In order to meet the demands for cocoa by Europe without the loss of profits, the falling population of the indigenous people of Mesoamerica were offset by the importation of slaves from Africa. By the 17th century, two triangles of trade would arise in which raw materials, goods, and slaves would be traded between the New World, Europe, and Africa. The most important feature of these triangles was the “Middle Passage” in which human beings were sent across the Atlantic to be forced into labor on plantations run by European colonizers (Mintz 44). This plantation system in which sugar, cacao, and other products were produced were grounded in the use of harsh, forced labor in which the average life expectancy of an enslaved person living in the Caribbean and Brazil was about seven to eight years. Despite abolition and the emancipation of slaves throughout the 1800s, abolition did not put an end to extreme inequality or exploitative labor practices. For example, in the early 1900s, it was found that cocoa plantations in Fernando Po and Cameroon were still using slave labor. Moreover, the use of slaves was common on Portuguese plantations from the 1880s well into the 1950s (Martin). Thus for years many plantations were able to keep the price of cocoa down as demand went up by using forced labor and slavery. 

Ship used to transport slaves in the Middle Passage

Currently despite labor reformation efforts, child labor is still being utilized to produce the chocolate that we eat in the United States. Although major chocolate producers like Mars, Nestlé, and Hershey pledged to discontinue their use of cocoa harvested by children approximately 20 years ago, a great portion of the chocolate we buy and consume today contains cocoa produced by child labor (Whoriskey and Siegel). According to the U.S. Labor Department, more than 2 million children have been found to be engaged in dangerous labor in cocoa-growing regions in West Africa, where 60 percent of the world’s cocoa supply comes from (“Child Labor in the Production of Cocoa”).
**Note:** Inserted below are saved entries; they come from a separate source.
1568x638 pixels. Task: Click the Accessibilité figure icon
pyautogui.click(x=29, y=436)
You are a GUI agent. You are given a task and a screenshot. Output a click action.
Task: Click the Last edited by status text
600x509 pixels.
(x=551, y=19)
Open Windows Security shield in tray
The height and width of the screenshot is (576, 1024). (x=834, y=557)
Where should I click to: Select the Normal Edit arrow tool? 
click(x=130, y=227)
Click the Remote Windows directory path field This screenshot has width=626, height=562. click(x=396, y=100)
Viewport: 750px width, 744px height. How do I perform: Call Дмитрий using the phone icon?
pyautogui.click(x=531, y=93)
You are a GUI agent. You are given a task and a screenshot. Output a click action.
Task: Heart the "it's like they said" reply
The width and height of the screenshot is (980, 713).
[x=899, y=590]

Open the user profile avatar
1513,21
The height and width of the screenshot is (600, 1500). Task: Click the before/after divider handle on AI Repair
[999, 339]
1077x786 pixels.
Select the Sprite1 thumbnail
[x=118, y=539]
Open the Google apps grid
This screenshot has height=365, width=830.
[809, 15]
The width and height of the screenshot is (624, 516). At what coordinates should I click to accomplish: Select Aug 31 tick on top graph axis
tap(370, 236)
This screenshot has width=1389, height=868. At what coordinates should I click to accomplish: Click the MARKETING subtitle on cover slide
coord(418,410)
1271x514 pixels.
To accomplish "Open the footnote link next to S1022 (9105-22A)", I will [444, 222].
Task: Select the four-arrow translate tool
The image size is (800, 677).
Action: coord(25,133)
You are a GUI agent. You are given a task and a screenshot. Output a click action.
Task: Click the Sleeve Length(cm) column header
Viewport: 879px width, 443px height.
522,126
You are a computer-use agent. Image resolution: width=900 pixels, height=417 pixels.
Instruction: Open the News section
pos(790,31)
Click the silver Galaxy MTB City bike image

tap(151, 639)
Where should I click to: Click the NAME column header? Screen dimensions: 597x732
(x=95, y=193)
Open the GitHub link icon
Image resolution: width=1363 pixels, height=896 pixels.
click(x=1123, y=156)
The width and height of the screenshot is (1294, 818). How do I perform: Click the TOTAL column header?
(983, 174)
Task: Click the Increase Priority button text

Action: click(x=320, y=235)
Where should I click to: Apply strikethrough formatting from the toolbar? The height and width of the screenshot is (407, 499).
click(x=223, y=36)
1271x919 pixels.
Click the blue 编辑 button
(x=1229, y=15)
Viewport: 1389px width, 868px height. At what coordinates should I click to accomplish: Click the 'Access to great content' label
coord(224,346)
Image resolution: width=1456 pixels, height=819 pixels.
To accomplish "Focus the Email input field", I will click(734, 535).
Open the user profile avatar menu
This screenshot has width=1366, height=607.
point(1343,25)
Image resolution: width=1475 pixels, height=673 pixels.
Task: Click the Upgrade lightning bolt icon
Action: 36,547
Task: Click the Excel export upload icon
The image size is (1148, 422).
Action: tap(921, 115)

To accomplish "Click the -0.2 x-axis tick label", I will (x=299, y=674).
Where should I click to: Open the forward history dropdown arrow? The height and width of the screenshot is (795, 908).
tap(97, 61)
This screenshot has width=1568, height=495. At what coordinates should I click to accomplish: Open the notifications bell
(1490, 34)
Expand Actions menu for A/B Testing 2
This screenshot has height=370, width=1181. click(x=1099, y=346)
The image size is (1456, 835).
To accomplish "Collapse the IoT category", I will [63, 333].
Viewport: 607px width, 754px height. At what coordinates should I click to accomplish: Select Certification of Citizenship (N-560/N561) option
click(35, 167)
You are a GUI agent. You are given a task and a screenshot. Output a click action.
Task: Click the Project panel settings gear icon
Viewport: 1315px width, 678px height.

Despite efforts to eradicate child labor from the chocolate industry, chocolate industries are unable to identify the farms from which their cocoa comes from, let alone identify their labor practices. For example, Mars can only trace 24 percent of their cocoa supply back to the farms in which they were produced (Whoriskey and Siegel). Thus, despite efforts by the chocolate industry to solve the child labor epidemic in the cocoa industry, deadlines and goals have only been pushed back. 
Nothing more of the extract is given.